• 페이지 본문:
• • • • • • •

[입 개발] Redis가 maxmemory 보다 더 썼다가 OOM 에러를 던져요!!!

Redis를 운영하다보면 항상 어려운 문제는 memory 관리입니다. In-Memory Cache 다 보니, 메모리 보다 더 많은 데이터를 써서 swap이 발생하면 해당 메모리 page를 접근할 때 마다 swap out 이 발생해서, 속도에 엄청난 영향을 주게 됩니다. 또한 더 많은 메모리를 쓰면, 메모리 문제로 장애가 발생할 수 가 있습니다. 그런데 오늘 팀에서 다음과 같은 에러가 발생했다고 보고를 해주셨습니다.

redis.clients.jedis.exceptions.JedisDataException: OOM command not allowed when used memory > 'maxmemory'.

Redis는 이런 메모리 관리를 위해서 두 가지 옵션을 제공하고 있습니다. 첫 번째는 maxmemory 설정이고 두 번째는 maxmemory policy 입니다.

maxmemory는 메모리를 이것 이상 사용하지 않도록 설정하는 옵션입니다. 내부적으로 메모리 할당에 zmalloc 이라는 함수를 이용하는데, 이 안에서 메모리 할당 사이즈를 계산하고 이를 이용합니다. 다만 Redis에서 할당을 요청하는 값이기 때문에, 실제 메모리 page는 일반적으로 더 사용하게 되고 이로 인해 실제 물리 메모리 사용량은 계산한 값보다 훨씬 더 많이 사용하고 있을 수 있습니다. 이를 통해서 필요할 때, 사용하던 메모리를 반납해서 메모리 용량을 확보하게 되는데 이를 eviction 이라고 합니다.

maxmemory-policy 는 메모리 사용량이 maxmemory 보다 커졌을 때 어떤 정책을 취할 것인가를 정해둔 정책입니다. 다음과 같은 정책 값들이 있습니다.

정책명	내용
noeviction	eviction 작업을 하지 않고, 바로 write 작업시에 에러를 리턴한다.
volatile-lru	expire set(expire를 건 키집합) 에 대해 LRU 방식을 이용해서 키를 제거한다. 정확한 LRU 방식이 아니라 유사한 방식을 사용
volatile-lfu	expire set 에 대해 LFU 유사한 방식을 이용해서 키를 제거한다.
volatile-random	expire set 에 대해 랜덤하게 키를 제거한다.
volatile-ttl	expire set에 대해서 ttl이 적게 남은 순으로 키를 제거한다.
allkeys-lru	모든 키에 대해서 LRU 유사한 방식으로 키를 제거한다.
allkeys-lfu	모든 키에 대해서 LFU 유사한 방식으로 키를 제거한다.
allkeys-random	모든 키에 대해서 랜덤하게 키를 제거한다.

여기서 LRU는 Least Recently Used, LFU는 Least Frequently Used 입니다.

각각 conf 에 다음과 같이 설정이 가능합니다.

maxmemory <bytes>
maxmemory-policy <policy>

그럼 Redis 는 언제 이 eviction을 실행하려고 할까요? eviction이 발생하는 사용자가 Command를 실행하려고 할 때 입니다. 만약 현재 사용중인 메모리(used memory)가 maxmemory 설정보다 크다면 발생하게 됩니다. 먼저 processCommand 함수를 살펴봅시다.

• • • • • • •

Redis 메모리 관리 글에서 "redis.clients.jedis.exceptions.JedisDataException: OOM command"부터 아래로 "대해 랜덤하게 키를 제거한다."까지 이어지는 부분 전체를 다시 쓰되, "zmalloc"를 "je_malloc"(으)로 바꿔 수정하세요.

• 데이터 목록:
• • • • • • •

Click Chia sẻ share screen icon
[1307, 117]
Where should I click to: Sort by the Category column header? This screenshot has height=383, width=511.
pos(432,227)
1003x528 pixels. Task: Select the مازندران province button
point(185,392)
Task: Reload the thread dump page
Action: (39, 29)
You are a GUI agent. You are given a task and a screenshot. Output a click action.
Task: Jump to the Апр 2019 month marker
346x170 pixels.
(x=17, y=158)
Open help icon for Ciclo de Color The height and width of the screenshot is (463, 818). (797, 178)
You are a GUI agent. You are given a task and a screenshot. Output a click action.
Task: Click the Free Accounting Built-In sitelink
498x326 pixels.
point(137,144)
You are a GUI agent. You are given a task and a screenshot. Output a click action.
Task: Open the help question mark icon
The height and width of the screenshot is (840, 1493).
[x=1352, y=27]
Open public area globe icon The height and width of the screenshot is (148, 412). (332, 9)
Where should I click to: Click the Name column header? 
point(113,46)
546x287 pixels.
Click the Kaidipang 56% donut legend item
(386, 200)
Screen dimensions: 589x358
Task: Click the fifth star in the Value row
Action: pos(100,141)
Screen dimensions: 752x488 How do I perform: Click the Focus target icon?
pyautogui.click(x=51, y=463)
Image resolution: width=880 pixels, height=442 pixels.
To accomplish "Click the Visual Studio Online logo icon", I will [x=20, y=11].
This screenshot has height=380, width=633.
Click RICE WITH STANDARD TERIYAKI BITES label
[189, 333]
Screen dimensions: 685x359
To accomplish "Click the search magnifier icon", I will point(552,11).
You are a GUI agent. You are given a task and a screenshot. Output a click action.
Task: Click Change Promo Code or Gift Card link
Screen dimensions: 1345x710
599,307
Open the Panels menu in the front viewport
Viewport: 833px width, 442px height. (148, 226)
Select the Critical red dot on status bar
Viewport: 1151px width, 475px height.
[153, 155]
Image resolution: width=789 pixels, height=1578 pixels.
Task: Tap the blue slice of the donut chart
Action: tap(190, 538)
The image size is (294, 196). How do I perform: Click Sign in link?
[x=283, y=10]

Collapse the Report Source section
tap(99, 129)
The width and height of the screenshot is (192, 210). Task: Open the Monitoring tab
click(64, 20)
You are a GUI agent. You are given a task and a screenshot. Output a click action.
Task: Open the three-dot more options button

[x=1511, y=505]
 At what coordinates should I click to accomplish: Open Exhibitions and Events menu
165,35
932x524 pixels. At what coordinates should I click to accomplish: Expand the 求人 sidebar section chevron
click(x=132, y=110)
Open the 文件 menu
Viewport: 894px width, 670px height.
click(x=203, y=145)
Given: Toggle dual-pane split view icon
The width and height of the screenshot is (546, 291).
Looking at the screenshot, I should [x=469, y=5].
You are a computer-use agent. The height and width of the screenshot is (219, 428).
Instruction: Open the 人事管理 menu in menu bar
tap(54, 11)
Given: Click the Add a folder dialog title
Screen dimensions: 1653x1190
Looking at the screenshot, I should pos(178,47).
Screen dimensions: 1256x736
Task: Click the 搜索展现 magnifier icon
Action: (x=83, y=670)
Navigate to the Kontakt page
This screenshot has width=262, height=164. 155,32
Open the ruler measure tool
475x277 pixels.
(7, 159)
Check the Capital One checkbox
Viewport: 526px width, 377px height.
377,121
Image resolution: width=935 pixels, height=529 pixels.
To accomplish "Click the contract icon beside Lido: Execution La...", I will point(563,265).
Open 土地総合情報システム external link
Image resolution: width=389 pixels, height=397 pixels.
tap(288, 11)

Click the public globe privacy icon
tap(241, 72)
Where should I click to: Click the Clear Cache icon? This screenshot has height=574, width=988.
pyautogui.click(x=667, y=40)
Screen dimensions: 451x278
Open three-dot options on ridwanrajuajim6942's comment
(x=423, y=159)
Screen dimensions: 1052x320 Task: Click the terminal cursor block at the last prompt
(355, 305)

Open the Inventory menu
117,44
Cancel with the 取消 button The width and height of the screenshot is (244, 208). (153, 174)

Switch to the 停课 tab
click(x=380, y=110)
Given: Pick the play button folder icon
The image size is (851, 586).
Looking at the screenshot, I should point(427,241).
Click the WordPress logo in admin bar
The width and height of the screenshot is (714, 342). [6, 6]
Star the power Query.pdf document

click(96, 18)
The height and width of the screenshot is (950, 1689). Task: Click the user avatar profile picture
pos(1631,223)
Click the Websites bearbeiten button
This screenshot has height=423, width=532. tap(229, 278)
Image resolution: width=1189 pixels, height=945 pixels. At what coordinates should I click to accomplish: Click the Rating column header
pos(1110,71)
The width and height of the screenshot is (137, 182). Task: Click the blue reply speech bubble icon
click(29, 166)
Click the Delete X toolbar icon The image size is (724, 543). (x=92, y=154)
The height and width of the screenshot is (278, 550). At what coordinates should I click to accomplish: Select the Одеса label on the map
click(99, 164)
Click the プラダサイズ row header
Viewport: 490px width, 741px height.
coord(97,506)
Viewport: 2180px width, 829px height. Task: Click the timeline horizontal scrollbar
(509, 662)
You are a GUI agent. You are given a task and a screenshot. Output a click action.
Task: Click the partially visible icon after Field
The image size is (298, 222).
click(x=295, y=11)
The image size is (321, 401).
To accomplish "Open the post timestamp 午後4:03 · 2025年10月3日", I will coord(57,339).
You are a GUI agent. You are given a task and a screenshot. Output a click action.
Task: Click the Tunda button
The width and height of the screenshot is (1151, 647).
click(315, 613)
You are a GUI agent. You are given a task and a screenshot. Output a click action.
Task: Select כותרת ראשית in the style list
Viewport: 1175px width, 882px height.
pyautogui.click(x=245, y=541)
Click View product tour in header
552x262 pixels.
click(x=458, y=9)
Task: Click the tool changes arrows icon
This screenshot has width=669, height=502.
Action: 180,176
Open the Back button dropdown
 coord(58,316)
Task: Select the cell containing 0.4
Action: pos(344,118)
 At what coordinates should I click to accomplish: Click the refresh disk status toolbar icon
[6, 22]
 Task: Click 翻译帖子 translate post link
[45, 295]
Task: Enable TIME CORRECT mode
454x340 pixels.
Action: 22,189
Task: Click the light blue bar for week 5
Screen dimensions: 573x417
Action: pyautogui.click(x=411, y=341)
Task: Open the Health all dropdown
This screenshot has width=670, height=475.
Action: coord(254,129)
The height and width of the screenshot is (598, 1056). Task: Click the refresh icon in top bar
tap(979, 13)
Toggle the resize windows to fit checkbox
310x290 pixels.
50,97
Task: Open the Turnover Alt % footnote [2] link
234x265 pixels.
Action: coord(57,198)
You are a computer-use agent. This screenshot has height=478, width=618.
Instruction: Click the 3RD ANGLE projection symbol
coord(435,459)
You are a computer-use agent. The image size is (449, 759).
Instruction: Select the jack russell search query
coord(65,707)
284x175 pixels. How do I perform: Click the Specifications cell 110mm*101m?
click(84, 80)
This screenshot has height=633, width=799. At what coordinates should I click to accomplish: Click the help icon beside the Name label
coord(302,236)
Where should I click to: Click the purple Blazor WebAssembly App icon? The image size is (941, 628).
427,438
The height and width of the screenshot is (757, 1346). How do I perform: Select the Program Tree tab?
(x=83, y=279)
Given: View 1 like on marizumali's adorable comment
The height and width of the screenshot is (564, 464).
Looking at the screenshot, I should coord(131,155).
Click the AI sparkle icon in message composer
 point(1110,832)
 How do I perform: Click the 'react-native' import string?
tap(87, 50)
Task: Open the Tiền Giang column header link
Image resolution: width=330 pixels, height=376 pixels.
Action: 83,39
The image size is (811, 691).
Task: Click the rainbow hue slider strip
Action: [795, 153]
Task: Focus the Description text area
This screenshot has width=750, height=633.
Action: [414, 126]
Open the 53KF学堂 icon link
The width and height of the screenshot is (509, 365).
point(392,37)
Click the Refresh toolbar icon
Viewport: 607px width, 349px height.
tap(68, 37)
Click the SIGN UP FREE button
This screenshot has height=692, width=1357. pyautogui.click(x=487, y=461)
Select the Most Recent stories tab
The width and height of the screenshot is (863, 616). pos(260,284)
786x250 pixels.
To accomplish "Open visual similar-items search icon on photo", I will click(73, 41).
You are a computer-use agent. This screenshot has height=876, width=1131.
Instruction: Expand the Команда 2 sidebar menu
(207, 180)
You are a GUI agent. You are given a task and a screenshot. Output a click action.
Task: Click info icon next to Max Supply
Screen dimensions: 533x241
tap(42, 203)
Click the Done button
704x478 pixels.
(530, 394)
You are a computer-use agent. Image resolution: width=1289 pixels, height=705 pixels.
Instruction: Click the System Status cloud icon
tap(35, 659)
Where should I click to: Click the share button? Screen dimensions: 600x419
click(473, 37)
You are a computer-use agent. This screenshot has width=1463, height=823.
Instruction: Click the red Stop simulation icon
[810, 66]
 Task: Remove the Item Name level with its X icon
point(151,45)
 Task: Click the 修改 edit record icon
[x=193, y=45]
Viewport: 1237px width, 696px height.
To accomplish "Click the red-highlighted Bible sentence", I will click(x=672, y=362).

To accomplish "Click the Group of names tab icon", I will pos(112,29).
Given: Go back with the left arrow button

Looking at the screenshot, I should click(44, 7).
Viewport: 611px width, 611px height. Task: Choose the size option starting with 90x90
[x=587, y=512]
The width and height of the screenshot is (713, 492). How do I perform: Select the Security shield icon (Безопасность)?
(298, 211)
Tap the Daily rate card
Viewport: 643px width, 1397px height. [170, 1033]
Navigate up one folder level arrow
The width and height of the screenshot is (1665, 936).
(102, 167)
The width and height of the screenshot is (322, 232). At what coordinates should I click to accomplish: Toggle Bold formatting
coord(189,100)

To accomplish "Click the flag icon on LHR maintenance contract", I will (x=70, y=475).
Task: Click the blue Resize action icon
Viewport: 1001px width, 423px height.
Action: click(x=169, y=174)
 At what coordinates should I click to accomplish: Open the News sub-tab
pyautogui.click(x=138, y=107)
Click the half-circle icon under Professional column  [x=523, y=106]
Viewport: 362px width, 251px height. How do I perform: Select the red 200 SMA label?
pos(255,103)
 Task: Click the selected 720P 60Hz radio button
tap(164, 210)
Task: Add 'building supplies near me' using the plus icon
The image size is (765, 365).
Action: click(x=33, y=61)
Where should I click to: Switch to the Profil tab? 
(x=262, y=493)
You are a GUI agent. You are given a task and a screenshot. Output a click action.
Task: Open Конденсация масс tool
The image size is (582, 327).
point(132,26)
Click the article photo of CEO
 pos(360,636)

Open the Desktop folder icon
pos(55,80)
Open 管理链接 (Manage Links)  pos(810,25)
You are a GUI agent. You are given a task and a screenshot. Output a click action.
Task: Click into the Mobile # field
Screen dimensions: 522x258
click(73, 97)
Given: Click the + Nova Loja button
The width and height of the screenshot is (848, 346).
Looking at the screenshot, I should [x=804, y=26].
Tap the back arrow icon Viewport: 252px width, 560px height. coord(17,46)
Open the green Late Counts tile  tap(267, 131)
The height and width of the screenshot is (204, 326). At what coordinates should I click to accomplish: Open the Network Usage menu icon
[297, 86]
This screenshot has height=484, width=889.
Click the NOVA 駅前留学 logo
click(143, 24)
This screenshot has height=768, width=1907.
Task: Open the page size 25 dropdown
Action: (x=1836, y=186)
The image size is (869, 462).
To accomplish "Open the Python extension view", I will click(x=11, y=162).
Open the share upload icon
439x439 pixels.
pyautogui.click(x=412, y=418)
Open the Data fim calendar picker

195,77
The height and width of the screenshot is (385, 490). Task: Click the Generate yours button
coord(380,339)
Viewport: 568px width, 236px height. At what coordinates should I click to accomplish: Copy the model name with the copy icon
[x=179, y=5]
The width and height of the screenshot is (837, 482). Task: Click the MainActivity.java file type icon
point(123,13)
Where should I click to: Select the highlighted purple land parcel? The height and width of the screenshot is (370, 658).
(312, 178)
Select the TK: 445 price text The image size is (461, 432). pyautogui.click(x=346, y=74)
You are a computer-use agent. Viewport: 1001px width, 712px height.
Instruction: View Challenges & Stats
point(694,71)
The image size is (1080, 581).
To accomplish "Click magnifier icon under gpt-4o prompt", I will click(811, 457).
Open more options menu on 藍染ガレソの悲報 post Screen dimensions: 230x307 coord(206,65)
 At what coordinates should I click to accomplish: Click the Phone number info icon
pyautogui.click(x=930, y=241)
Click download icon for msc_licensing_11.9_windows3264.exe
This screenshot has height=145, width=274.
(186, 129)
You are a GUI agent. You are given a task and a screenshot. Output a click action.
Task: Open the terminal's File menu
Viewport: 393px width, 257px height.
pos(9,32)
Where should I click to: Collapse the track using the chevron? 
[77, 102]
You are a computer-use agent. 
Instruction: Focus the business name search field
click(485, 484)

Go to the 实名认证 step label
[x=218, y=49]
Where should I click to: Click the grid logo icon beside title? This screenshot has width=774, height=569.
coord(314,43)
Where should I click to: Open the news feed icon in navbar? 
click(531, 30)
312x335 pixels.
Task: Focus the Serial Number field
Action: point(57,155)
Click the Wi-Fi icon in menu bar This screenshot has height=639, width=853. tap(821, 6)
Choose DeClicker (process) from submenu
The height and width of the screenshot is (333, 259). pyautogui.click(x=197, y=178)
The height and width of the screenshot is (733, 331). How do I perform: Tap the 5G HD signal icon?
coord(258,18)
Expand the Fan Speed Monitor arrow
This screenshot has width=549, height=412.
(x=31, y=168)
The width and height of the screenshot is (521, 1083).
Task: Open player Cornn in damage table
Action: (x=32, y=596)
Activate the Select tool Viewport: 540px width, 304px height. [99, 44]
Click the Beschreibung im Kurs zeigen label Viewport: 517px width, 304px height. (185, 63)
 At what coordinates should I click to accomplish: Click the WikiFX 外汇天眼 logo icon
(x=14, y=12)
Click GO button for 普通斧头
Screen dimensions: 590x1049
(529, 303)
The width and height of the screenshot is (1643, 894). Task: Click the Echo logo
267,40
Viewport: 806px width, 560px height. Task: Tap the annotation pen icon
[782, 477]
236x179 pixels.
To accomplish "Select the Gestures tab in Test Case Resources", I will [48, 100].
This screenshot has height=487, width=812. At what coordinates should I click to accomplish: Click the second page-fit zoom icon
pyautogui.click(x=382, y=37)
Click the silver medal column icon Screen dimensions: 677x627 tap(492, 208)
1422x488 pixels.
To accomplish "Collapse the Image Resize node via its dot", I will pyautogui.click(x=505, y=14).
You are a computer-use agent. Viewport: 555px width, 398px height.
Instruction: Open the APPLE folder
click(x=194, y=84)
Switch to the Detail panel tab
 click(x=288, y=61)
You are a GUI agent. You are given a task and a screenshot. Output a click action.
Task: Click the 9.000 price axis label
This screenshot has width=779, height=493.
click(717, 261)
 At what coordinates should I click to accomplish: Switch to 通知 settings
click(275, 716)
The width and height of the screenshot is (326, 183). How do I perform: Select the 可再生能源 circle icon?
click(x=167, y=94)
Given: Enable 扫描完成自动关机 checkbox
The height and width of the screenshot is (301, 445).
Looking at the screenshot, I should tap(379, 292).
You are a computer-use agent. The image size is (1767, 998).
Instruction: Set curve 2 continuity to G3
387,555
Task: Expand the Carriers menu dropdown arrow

• • • • • • •

• 문제 해결 방법:
redis.clients.jedis.exceptions.JedisDataException: OOM command not allowed when used memory > 'maxmemory'.

Redis는 이런 메모리 관리를 위해서 두 가지 옵션을 제공하고 있습니다. 첫 번째는 maxmemory 설정이고 두 번째는 maxmemory policy 입니다.

maxmemory는 메모리를 이것 이상 사용하지 않도록 설정하는 옵션입니다. 내부적으로 메모리 할당에 je_malloc 이라는 함수를 이용하는데, 이 안에서 메모리 할당 사이즈를 계산하고 이를 이용합니다. 다만 Redis에서 할당을 요청하는 값이기 때문에, 실제 메모리 page는 일반적으로 더 사용하게 되고 이로 인해 실제 물리 메모리 사용량은 계산한 값보다 훨씬 더 많이 사용하고 있을 수 있습니다. 이를 통해서 필요할 때, 사용하던 메모리를 반납해서 메모리 용량을 확보하게 되는데 이를 eviction 이라고 합니다.

maxmemory-policy 는 메모리 사용량이 maxmemory 보다 커졌을 때 어떤 정책을 취할 것인가를 정해둔 정책입니다. 다음과 같은 정책 값들이 있습니다.

정책명	내용
noeviction	eviction 작업을 하지 않고, 바로 write 작업시에 에러를 리턴한다.
volatile-lru	expire set(expire를 건 키집합) 에 대해 LRU 방식을 이용해서 키를 제거한다. 정확한 LRU 방식이 아니라 유사한 방식을 사용
volatile-lfu	expire set 에 대해 LFU 유사한 방식을 이용해서 키를 제거한다.
volatile-random	expire set 에 대해 랜덤하게 키를 제거한다.